Logo - Les Affaires
Logo - Les Affaires
John Plassard

Préparé pour le futur

John Plassard

Expert(e) invité(e)

Le poste de Jerome Powell est-il à risque?

John Plassard|Publié le 11 novembre 2024

Le poste de Jerome Powell est-il à risque?

Le président de la Réserve fédérale américaine, Jerome Powell. (Photo : Anna Moneymaker/Getty Images)

EXPERT INVITÉ. C’est la question qui est sur toutes les lèvres des investisseurs, car sa réponse aura des conséquences monétaires et économiques très importantes : Donald Trump va-t-il démettre Jerome Powell de ses fonctions? Synthèse et analyse.

Les faits 

Lorsqu’il était président, Donald Trump critiquait régulièrement le président de la Réserve fédérale, Jerome Powell, d’abord pour avoir augmenté les taux, puis pour ne pas les avoir suffisamment abaissés. Interrogé en octobre à l’Economic Club of Chicago pour savoir s’il maintiendrait Jerome Powell pour un nouveau mandat, Donald Trump n’a pas répondu directement à la question, mais a clairement indiqué qu’il continuerait à essayer d’influencer la Fed, qui prend ses décisions indépendamment de la Maison-Blanche. 

«Écoutez, je pense que c’est le plus beau métier du gouvernement. Vous vous présentez au bureau une fois par mois et vous dites “voyons, jouons à pile ou face”, et tout le monde parle de vous comme si vous étiez un dieu? Il a ajouté : “Je pense que je suis meilleur que lui. Je pense que je suis meilleur que la plupart des gens dans cette situation. Je pense que j’ai le droit de dire que je pense qu’il devrait monter ou descendre un peu. Je ne pense pas que je devrais être autorisé à l’ordonner, mais je pense que j’ai le droit de faire des commentaires sur la hausse ou la baisse des taux d’intérêt”. Donald Trump.

• **Données affichées**:

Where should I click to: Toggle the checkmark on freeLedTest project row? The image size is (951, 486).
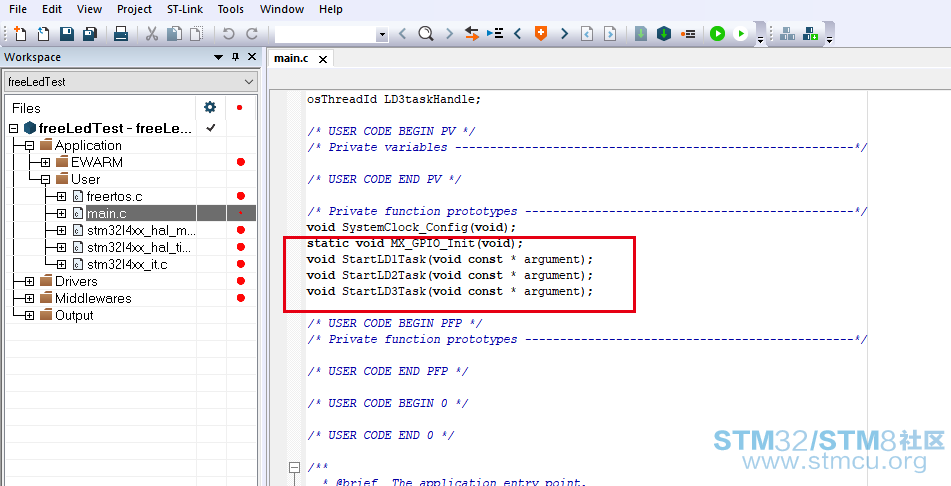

• **Travail demandé**: Rédigez la suite de l'article sur le poste de Jerome Powell à la tête de la Fed, en partant juste après la dernière phrase.

• **Réponse fournie**:
La nomination de Jerome Powell 

Le mandat de Jerome Powell s’achève en mai 2026. Son mandat de gouverneur, qui est distinct, prend, lui, fin en janvier 2028. Jerome Powell avait été choisi en 2012 par l’ancien président démocrate Barack Obama pour entrer au Conseil des gouverneurs de la Réserve fédérale.

Ensuite, c’est Donald Trump lui-même qui l’en avait promu président le 2 novembre 2017, faisant le choix de la continuité de la politique monétaire américaine après la fin du mandat de Janet Yellen en février prochain. 

Son choix permettait (à l’époque en tout cas) à Trump d’imprimer sa marque à la tête de la banque centrale sans rompre avec la politique monétaire de Janet Yellen, qui est de sensibilité démocrate. 

Avant cela, Jerome Powell a aussi été un haut responsable du Trésor sous la présidence de George H. W. Bush (1989-1993) et a été nommé en 2012 gouverneur de la Banque centrale par le président démocrate Barack Obama.

Que dit la loi? 

La loi est assez floue sur ce sujet. En effet le Federal Reserve Act spécifie qu’un président peut révoquer un gouverneur (ce qui pourrait inclure le président de la Fed) pour une “cause” et non pour des différents politiques. L’interprétation de “for cause” est bien évidemment sujette à de multiples interprétations.

“Upon the expiration of the term of any appointive member of the Federal Reserve Board in office on the date of enactment of the Banking Act of 1935, the President shall fix the term of the successor to such member at not to exceed fourteen years, as designated by the President at the time of nomination, but in such manner as to provide for the expiration of the term of not more than one member in any two-year period, and thereafter each member shall hold office for a term of fourteen years from the expiration of the term of his predecessor, unless sooner removed for cause by the President.”

Mais selon les derniers rapports d’experts, cela sous-entend des malversations dans l’exercice de ses fonctions, la divulgation non autorisée de renseignements confidentiels, un comportement personnel inapproprié (harcèlement sexuel par exemple) ou l’omission de s’acquitter des fonctions de son poste. 

Si tel devait cependant être le cas, “l’affaire” serait confiée au Congrès qui devrait alors statuer. En d’autres termes, Donald Trump peut être mécontent du président de la Réserve fédérale, mais il n’a pas le pouvoir de révoquer le président de la banque centrale ou d’une autre agence indépendante.

Aucun Président de la Fed n’a jamais été démis de ses fonctions depuis la création de l’institution en 1913. Jerome Powell a déclaré ne pas croire que le président des États-Unis ait le pouvoir de l’évincer de son poste et ajouté qu’il ne démissionnerait pas si on le lui demandait.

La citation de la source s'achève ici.